What you would run it for
-------------------------

You hold a corpus — internal documents, public scientific literature,
a legal archive, a textbook collection — and you want reliable Q&A
over it without paying a closed-source vendor or wiring up a vector
database. You care that the answers track your sources. You want users
to be able to verify, replay, and share the proof. You want it to keep
working when the model changes, when the policy changes, when the
corpus version-bumps.

What it costs
-------------

==================  ============================================================
Language            Python 3.12
Storage             SQLite — one file per shard, designed around ~10 GB each.
                    A Wikipedia-class corpus lands across a handful of shards
                    (the live deployment is 4 × ~9.6 GB ≈ 38 GB, holding
                    3.5 M documents and 6.2 M chunks).
Compute             No GPU required for the proof path. Inference runs wherever
                    you want — locally, or via an OpenAI-compatible endpoint.
Optional            Cross-encoder rerankers (80–560 MB) for harder relevance
                    ranking. They never enter the proof.
License             AGPL-3.0-only
==================  ============================================================

What it has measured on real traffic
-------------------------------------

- **Misattribution detection.** Catches 100% of answers where the cited
  source is unrelated to the claim — at strictly zero false positives
  across the full pooled test bed (cross-encoder reranker, hard
  threshold, real Wikipedia-haystack questions).
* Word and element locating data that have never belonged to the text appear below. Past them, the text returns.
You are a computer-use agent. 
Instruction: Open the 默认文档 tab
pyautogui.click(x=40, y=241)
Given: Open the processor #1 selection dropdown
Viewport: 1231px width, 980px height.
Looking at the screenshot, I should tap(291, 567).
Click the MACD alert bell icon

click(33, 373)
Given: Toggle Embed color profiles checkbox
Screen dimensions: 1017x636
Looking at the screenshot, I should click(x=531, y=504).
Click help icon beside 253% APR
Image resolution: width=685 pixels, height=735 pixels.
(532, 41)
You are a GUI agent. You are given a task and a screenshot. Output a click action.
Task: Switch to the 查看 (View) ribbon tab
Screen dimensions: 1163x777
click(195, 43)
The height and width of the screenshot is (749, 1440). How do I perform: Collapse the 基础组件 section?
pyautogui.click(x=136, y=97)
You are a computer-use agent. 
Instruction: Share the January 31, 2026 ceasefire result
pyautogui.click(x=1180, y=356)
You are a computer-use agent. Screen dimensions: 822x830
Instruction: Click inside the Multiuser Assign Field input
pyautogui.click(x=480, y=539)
- **Topic-deflection detection.** Catches 55–65% of off-topic answers
  at 0–0.4% false positives, depending on the reranker model chosen
  (a small 80 MB model and a larger 560 MB model both clear the bar).

- **Citation coverage.** On the curated textbook corpus, 100% of cited
  claims resolve to a chain of evidence ending at a public-domain or
  open-licensed source — eighteen textbooks plus curated cross-citation
  aliases.

Sample sizes are stated, sample sources are real, and the gates are
reported against the same numbers an external reviewer can reproduce
from the repository.

License — Permacomputer Preamble
---------------------------------

::

    AGPL-3.0-only · NO WARRANTY

    Free software for the public good of a permacomputer at
    permacomputer.com — an always-on computer by the people, for
    the people. Durable, easy to repair, distributed like tap water
    for machine learning intelligence.

    Four values: TRUTH · FREEDOM · HARMONY · LOVE.

    Copyright (C) 2025-2026 TimeHexOn & foxhop & russell@unturf.
    Full text: `LICENSE` at the repository root.

----

Appendix A — The three layers
------------------------------

.. figure:: diagrams/pager-arch-stack.png
   :width: 5.5in
   :align: center

   Ingested documents, derived layers, and the answer cache — each
   layer hash-binds to the next. Every state change appends one row
   to the audit chain; a single tampered record breaks the chain.

Appendix B — How an answer is verified
---------------------------------------

.. figure:: diagrams/pager-verifier-flow.png
   :width: 6.5in
   :align: center

   The model sees labelled source chunks and emits prose tagged with
   those labels — it never types the quote text. A mechanical
   verifier then checks every cited claim against the actual source
   and assigns the answer one of three labels.